=== PROBLEM ===
Could you write out the whole listing exactly as it appears?

┌─ PROVIDED INFORMATION

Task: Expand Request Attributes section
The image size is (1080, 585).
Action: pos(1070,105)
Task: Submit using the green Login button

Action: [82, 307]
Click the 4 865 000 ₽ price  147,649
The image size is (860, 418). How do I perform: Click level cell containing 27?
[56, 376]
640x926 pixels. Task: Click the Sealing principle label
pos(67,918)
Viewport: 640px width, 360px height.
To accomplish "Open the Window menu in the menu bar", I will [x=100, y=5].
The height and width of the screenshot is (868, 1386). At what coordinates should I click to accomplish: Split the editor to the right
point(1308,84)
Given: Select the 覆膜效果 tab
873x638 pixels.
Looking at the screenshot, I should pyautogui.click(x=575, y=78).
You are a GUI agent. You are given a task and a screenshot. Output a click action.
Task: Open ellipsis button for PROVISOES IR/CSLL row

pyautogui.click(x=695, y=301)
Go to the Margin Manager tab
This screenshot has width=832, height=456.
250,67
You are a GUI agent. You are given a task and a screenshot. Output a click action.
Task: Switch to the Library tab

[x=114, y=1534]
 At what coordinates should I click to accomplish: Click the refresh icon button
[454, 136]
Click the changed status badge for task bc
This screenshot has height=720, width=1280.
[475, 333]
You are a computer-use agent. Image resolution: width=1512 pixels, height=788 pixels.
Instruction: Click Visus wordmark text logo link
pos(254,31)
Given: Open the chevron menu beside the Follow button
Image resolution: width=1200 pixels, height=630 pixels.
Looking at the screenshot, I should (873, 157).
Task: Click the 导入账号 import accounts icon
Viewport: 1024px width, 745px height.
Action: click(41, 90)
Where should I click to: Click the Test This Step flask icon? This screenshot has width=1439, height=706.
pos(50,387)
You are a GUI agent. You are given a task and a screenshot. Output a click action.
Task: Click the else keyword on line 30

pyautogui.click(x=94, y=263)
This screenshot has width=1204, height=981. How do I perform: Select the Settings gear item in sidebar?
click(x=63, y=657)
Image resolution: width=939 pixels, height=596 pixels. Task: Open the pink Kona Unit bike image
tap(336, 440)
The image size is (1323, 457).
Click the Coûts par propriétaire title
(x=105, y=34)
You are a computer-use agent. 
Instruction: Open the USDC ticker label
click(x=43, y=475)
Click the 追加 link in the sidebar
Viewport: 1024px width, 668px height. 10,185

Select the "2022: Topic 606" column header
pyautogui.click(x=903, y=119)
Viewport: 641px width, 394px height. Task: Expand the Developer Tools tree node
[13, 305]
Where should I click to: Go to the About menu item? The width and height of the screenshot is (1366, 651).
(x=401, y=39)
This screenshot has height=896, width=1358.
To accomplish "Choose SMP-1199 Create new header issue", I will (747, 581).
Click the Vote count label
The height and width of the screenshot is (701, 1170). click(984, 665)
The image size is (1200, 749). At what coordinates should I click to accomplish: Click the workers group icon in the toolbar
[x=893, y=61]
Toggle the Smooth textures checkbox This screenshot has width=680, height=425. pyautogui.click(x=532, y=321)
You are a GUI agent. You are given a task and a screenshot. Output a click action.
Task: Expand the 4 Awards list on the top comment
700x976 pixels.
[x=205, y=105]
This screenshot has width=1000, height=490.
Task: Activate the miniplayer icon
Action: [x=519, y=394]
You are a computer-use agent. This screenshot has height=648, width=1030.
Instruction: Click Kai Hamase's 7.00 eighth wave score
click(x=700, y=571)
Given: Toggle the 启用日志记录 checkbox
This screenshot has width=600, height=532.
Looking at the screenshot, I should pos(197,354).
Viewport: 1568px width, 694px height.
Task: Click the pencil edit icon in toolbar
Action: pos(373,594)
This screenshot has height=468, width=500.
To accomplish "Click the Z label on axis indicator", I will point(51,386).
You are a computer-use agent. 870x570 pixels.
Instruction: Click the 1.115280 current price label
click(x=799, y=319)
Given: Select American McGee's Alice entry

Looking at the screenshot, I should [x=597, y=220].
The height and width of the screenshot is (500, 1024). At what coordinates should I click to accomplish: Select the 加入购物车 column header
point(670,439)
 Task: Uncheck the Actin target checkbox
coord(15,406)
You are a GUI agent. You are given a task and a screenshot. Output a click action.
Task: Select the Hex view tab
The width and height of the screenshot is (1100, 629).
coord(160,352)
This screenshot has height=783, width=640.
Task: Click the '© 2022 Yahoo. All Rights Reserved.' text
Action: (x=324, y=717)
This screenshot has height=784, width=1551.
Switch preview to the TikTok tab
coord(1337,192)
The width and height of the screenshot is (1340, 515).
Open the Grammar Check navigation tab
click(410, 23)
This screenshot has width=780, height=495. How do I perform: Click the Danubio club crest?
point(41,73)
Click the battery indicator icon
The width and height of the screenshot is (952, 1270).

└─

=== SOLUTION TO THE PROBLEM ===
Task: Expand Request Attributes section
The image size is (1080, 585).
Action: pos(1070,105)
Task: Submit using the green Login button

Action: [82, 307]
Click the 4 865 000 ₽ price  147,649
The image size is (860, 418). How do I perform: Click level cell containing 27?
[56, 376]
640x926 pixels. Task: Click the Sealing principle label
pos(67,918)
Viewport: 640px width, 360px height.
To accomplish "Open the Window menu in the menu bar", I will [x=100, y=5].
The height and width of the screenshot is (868, 1386). At what coordinates should I click to accomplish: Split the editor to the right
point(1308,84)
Given: Select the 覆膜效果 tab
873x638 pixels.
Looking at the screenshot, I should pyautogui.click(x=575, y=78).
You are a GUI agent. You are given a task and a screenshot. Output a click action.
Task: Open ellipsis button for PROVISOES IR/CSLL row

pyautogui.click(x=695, y=301)
Go to the Margin Manager tab
This screenshot has width=832, height=456.
250,67
You are a GUI agent. You are given a task and a screenshot. Output a click action.
Task: Switch to the Library tab

[x=114, y=1534]
 At what coordinates should I click to accomplish: Click the refresh icon button
[454, 136]
Click the changed status badge for task bc
This screenshot has height=720, width=1280.
[475, 333]
You are a computer-use agent. Image resolution: width=1512 pixels, height=788 pixels.
Instruction: Click Visus wordmark text logo link
pos(254,31)
Given: Open the chevron menu beside the Follow button
Image resolution: width=1200 pixels, height=630 pixels.
Looking at the screenshot, I should (873, 157).
Task: Click the 导入账号 import accounts icon
Viewport: 1024px width, 745px height.
Action: click(41, 90)
Where should I click to: Click the Test This Step flask icon? This screenshot has width=1439, height=706.
pos(50,387)
You are a GUI agent. You are given a task and a screenshot. Output a click action.
Task: Click the else keyword on line 30

pyautogui.click(x=94, y=263)
This screenshot has width=1204, height=981. How do I perform: Select the Settings gear item in sidebar?
click(x=63, y=657)
Image resolution: width=939 pixels, height=596 pixels. Task: Open the pink Kona Unit bike image
tap(336, 440)
The image size is (1323, 457).
Click the Coûts par propriétaire title
(x=105, y=34)
You are a computer-use agent. 
Instruction: Open the USDC ticker label
click(x=43, y=475)
Click the 追加 link in the sidebar
Viewport: 1024px width, 668px height. 10,185

Select the "2022: Topic 606" column header
pyautogui.click(x=903, y=119)
Viewport: 641px width, 394px height. Task: Expand the Developer Tools tree node
[13, 305]
Where should I click to: Go to the About menu item? The width and height of the screenshot is (1366, 651).
(x=401, y=39)
This screenshot has height=896, width=1358.
To accomplish "Choose SMP-1199 Create new header issue", I will (747, 581).
Click the Vote count label
The height and width of the screenshot is (701, 1170). click(984, 665)
The image size is (1200, 749). At what coordinates should I click to accomplish: Click the workers group icon in the toolbar
[x=893, y=61]
Toggle the Smooth textures checkbox This screenshot has width=680, height=425. pyautogui.click(x=532, y=321)
You are a GUI agent. You are given a task and a screenshot. Output a click action.
Task: Expand the 4 Awards list on the top comment
700x976 pixels.
[x=205, y=105]
This screenshot has width=1000, height=490.
Task: Activate the miniplayer icon
Action: [x=519, y=394]
You are a computer-use agent. This screenshot has height=648, width=1030.
Instruction: Click Kai Hamase's 7.00 eighth wave score
click(x=700, y=571)
Given: Toggle the 启用日志记录 checkbox
This screenshot has width=600, height=532.
Looking at the screenshot, I should pos(197,354).
Viewport: 1568px width, 694px height.
Task: Click the pencil edit icon in toolbar
Action: pos(373,594)
This screenshot has height=468, width=500.
To accomplish "Click the Z label on axis indicator", I will point(51,386).
You are a computer-use agent. 870x570 pixels.
Instruction: Click the 1.115280 current price label
click(x=799, y=319)
Given: Select American McGee's Alice entry

Looking at the screenshot, I should [x=597, y=220].
The height and width of the screenshot is (500, 1024). At what coordinates should I click to accomplish: Select the 加入购物车 column header
point(670,439)
 Task: Uncheck the Actin target checkbox
coord(15,406)
You are a GUI agent. You are given a task and a screenshot. Output a click action.
Task: Select the Hex view tab
The width and height of the screenshot is (1100, 629).
coord(160,352)
This screenshot has height=783, width=640.
Task: Click the '© 2022 Yahoo. All Rights Reserved.' text
Action: (x=324, y=717)
This screenshot has height=784, width=1551.
Switch preview to the TikTok tab
coord(1337,192)
The width and height of the screenshot is (1340, 515).
Open the Grammar Check navigation tab
click(410, 23)
This screenshot has width=780, height=495. How do I perform: Click the Danubio club crest?
point(41,73)
Click the battery indicator icon
The width and height of the screenshot is (952, 1270).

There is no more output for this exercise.